Some took up positions inside the town of Bani Suhaila on Khan Younis' eastern outskirts, while others continued further and were stationed on the edge of a Qatari-funded housing development called Hamad City, residents said.
The Israelis, who seized the northern half of Gaza last month before pausing for the week-long truce, say they are now extending their ground campaign to the rest of the enclave to fulfill their objective of annihilating its Hamas rulers.
"We're moving ahead with the second stage now. A second stage that is going to be difficult militarily," government spokesperson Eylon Levy told reporters in a briefing.
Israel was open to "constructive feedback" on reducing harm to civilians as long as the advice is consistent with its aim of destroying Hamas, he said.
At Khan Younis' main Nasser hospital, the wounded arrived by ambulance, car, flatbed truck and donkey cart after what survivors described as a strike that hit a school being used as a shelter for the displaced.
Inside a ward, almost every inch of floor space was taken up by the wounded, medics hurrying from patient to patient while relatives wailed.
A doctor carried the small limp body of a dead boy in a track suit and placed him in a corner, arms splayed across the blood-smeared tile. On the floor next to him, surrounded by discarded bandages and rubber gloves, lay a wounded boy and girl, their limbs tangled with the stands holding the IV drips in their arms.
Two young girls were being treated, still covered in dust from the collapse of the house that had buried their family.
"My parents are under the rubble," sobbed one. "I want my mum, I want my mum, I want my family."
Outside, men carried corpses in white and bloodied shrouds to be taken away for funerals.
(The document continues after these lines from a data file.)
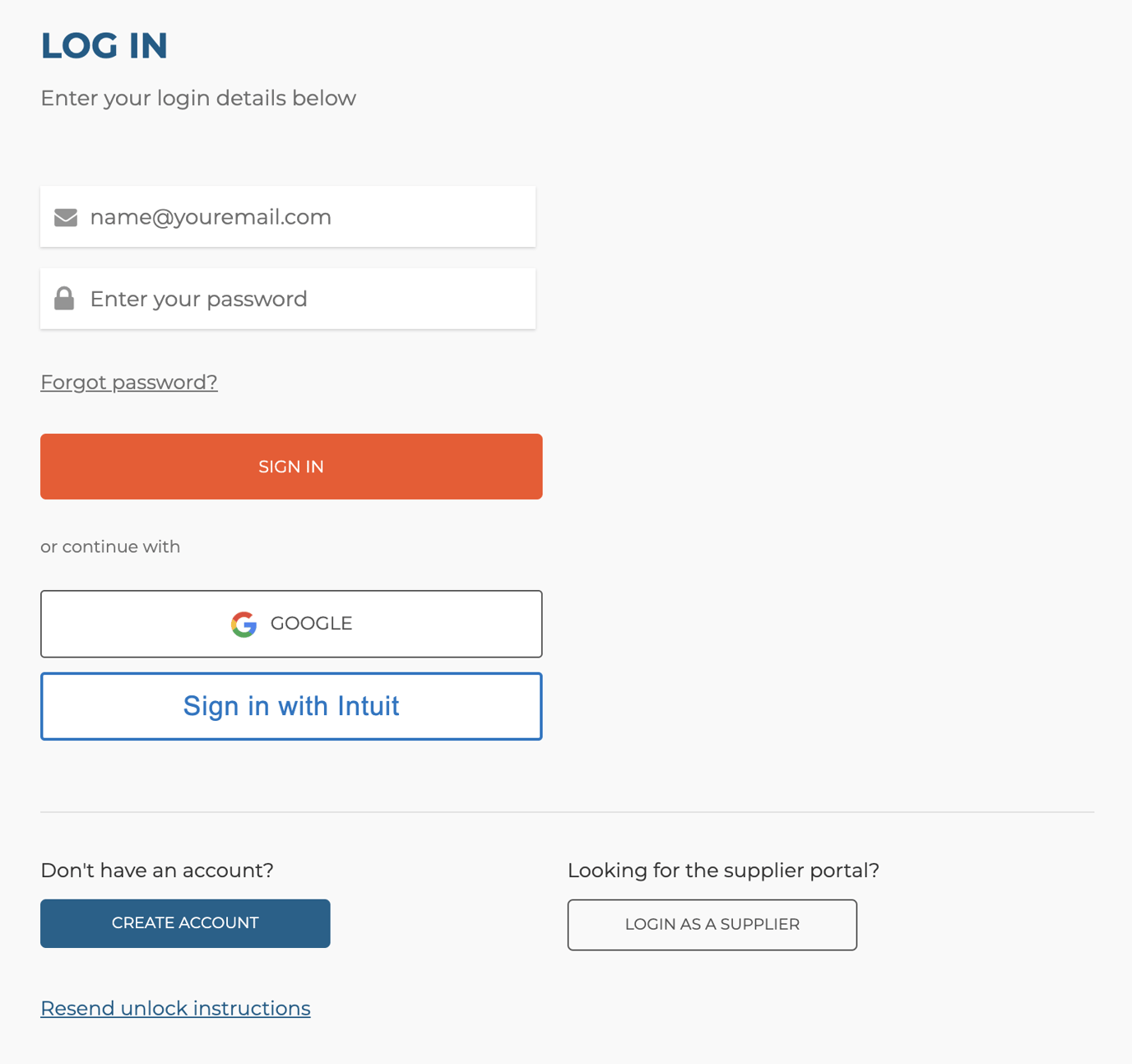
Task: Select the Enter your password placeholder
Action: (199, 298)
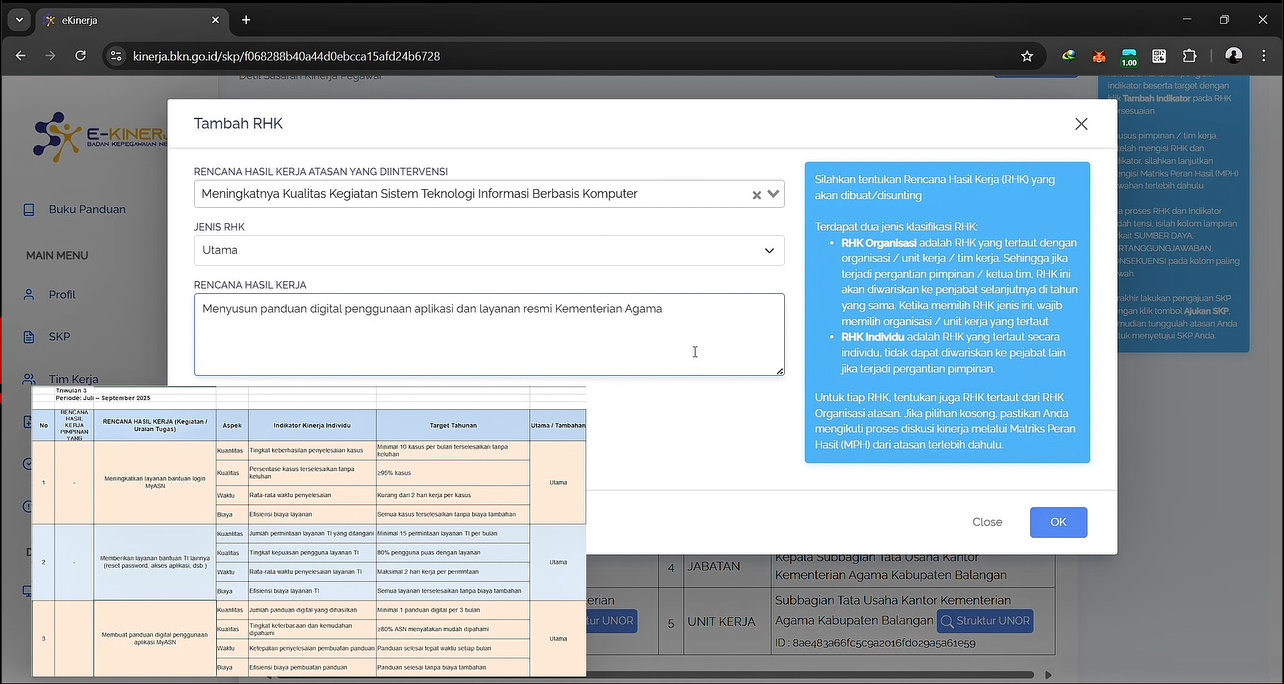Click the spreadsheet table image overlay

pyautogui.click(x=308, y=530)
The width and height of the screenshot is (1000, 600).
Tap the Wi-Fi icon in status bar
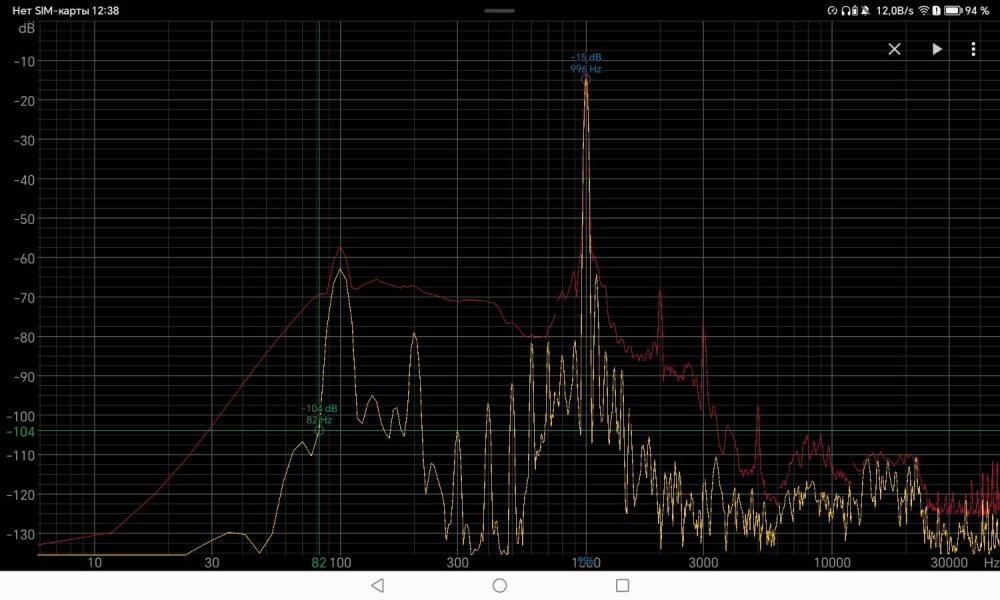(923, 10)

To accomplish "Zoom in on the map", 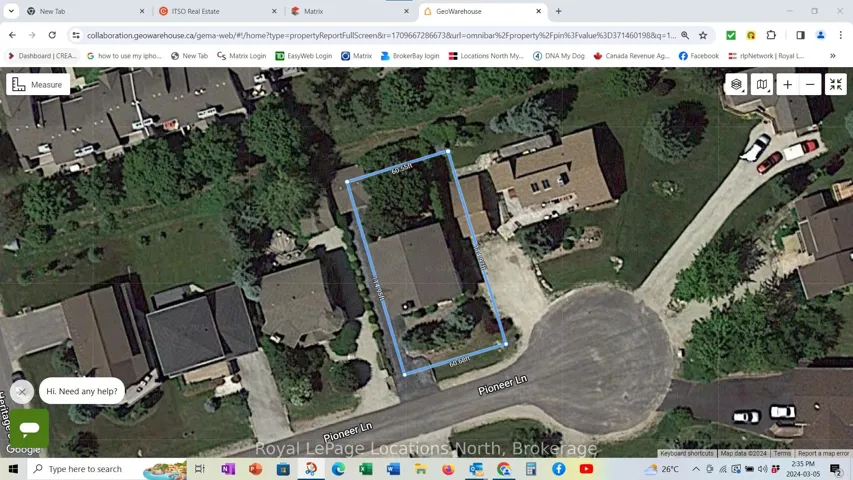I will pos(787,85).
Around a dozen bodies lay on the ground. Five or six were taken away in a motorcycle cart.
Aisha al-Raqb, a 70-year-old woman, said her son Iyad was among the dead and held out a blood-stained hand.
"This is his blood. This is his precious blood. May Allah have mercy on his soul. My darling. I (want to) smell his scent, smell his scent, oh God, oh God," she said.
Gaza health ministry spokesperson Ashra al-Qidra said at least 43 corpses had already reached Nasser hospital that morning, and dozens more were feared trapped under rubble or in locations unsafe for ambulances to recover them.
"Hospitals in the southern Gaza Strip are totally collapsing, they cannot deal with the quantity and quality of injuries that arrive at the hospitals," he said.